The car service business in June 2014, with its regulation and splintered competition, also meant that the big differences across competitors were created by regulatory restrictions rather than company characteristics.
The Story
Once you understand the structure of the market in which your business operates, you are ready to take the first step in valuation and construct a narrative about your company. Since it is an iterative process, my advice, if you are uncertain, is to start with a story and then revisit it as you run into roadblocks or contradictory data. Along the way, you will have to make choices, since your story can be big and soaring or narrow and focused, it can stay with the status quo or be built on challenging the established ways of doing business (disruption), it can be about a business that you expect to continue in the long term (going concern) or it can be for a finite period, and it can cover the spectrum of growth (from high growth to decline). Obviously the story you tell has to match the company, and I will look at ways to test for mismatches in the next chapter.
Big Versus Small
In a big story, you describe a business with an expansive vision that plans to be in many businesses and/or many geographic regions, whereas in a small one, your vision of the company is restricted to a specific business and/or a specific geographic area. No contest, you say? It is true that big stories create more excitement among employees and investors and may allow you to get a higher price attached to your business, especially early in the process. But big stories also create two costs. The first is that you will be drawn to be in many businesses at a time when you cannot afford to lose your focus, and that can have devastating effects on your company. The second is that you push expectations up, and if you fail to meet them, you will be punished.
I am jumping the gun here, but this contrast is one that I saw playing out in September 2015, with Uber and Lyft, two ride-sharing companies. While my initial valuation of Uber in June 2014 valued it as an urban car service company, its words and actions in the year following led me to rethink my narrative and treat it as a global, logistics company instead, thus expanding its potential market. In the same periods, Lyft narrowed its focus, first in its business (by asserting that it would limit itself to ride sharing) and then in its geographic focus (by deciding to grow just in the United States). I will revisit these companies in chapter 14 to see the effect these contrasting narratives have on their valuations.
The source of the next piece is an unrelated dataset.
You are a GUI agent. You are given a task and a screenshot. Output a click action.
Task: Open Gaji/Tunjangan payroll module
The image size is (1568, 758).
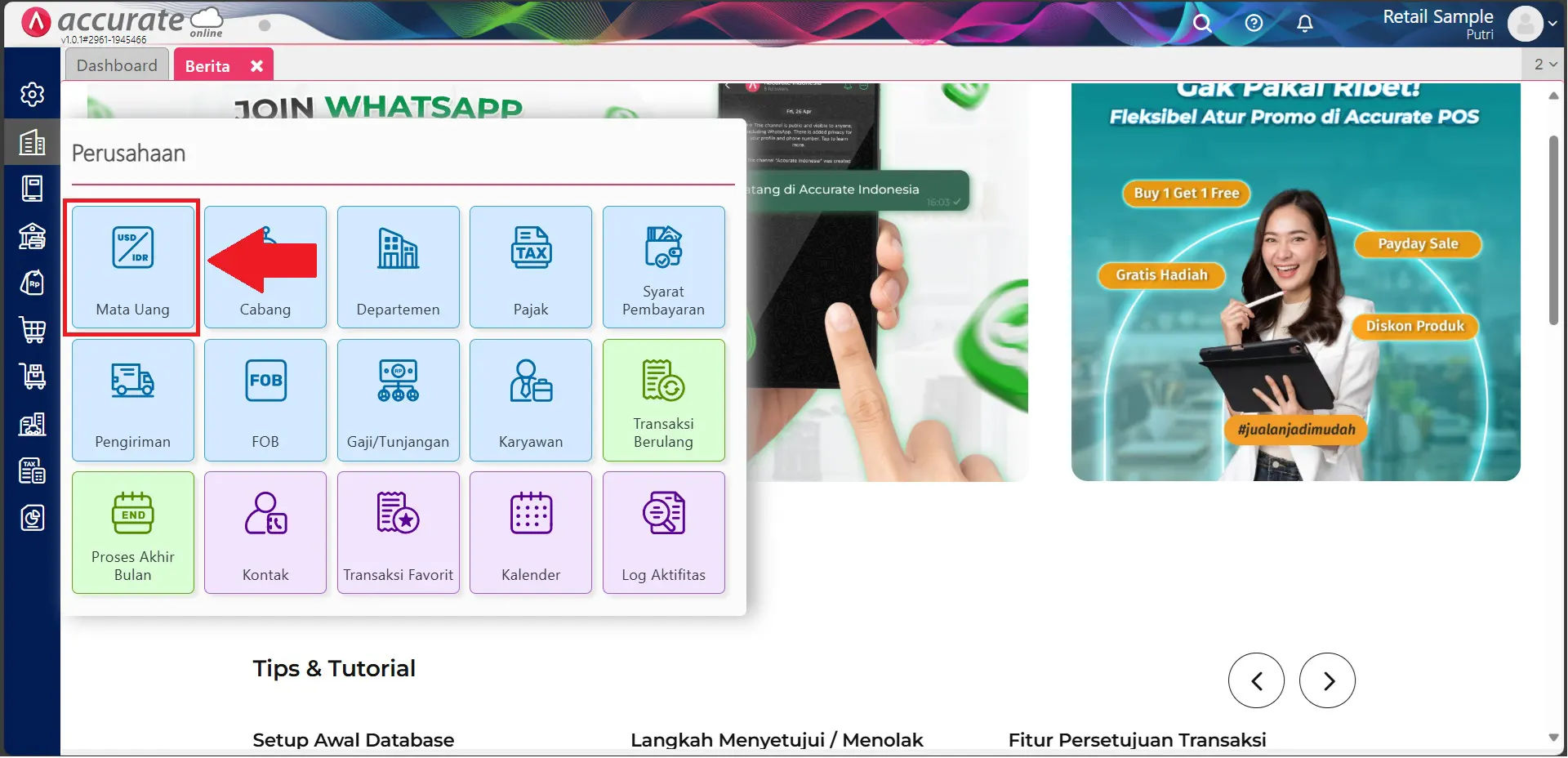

Establishment Versus Disruption
If you are describing a company that follows established business models, that is, the status quo, in how it operates, your story is a simple one. You will still have to find a business dimension, such as having a lower cost structure or being able to charge a price premium, where you can differentiate yourself from the competition. In contrast, a company that plans to challenge established business practices is following a disruption model. Again, which one you pick will depend on the company you are valuing and the business you are targeting.
If a company already makes up a significant part of the status quo, it is very difficult to credibly make a disruption story about the company. This, for instance, would be why a story of Tesla as a disruptive company is easier to make than one about Volkswagen upending the status quo. In fact, if you follow Clayton Christensen’s adage that disruption generally comes from companies that have little to lose, you can more easily tell disruptive stories about companies early in the life cycle.
There is another part of the argument that also needs to stand up to scrutiny. It is very difficult to disrupt businesses that are being run efficiently. Not only will these established companies be better positioned to push back against disruption, but customers will be less likely to shift. If a business is badly run, insofar as the players in the business make little or no money while delivering products and services that leave their customers dissatisfied, you have the perfect storm for disruption. Thus, your case for disruption becomes much stronger with Uber, where the traditional cab business is an overregulated, underperforming mess and no one (cabdrivers, customers, regulators) is happy.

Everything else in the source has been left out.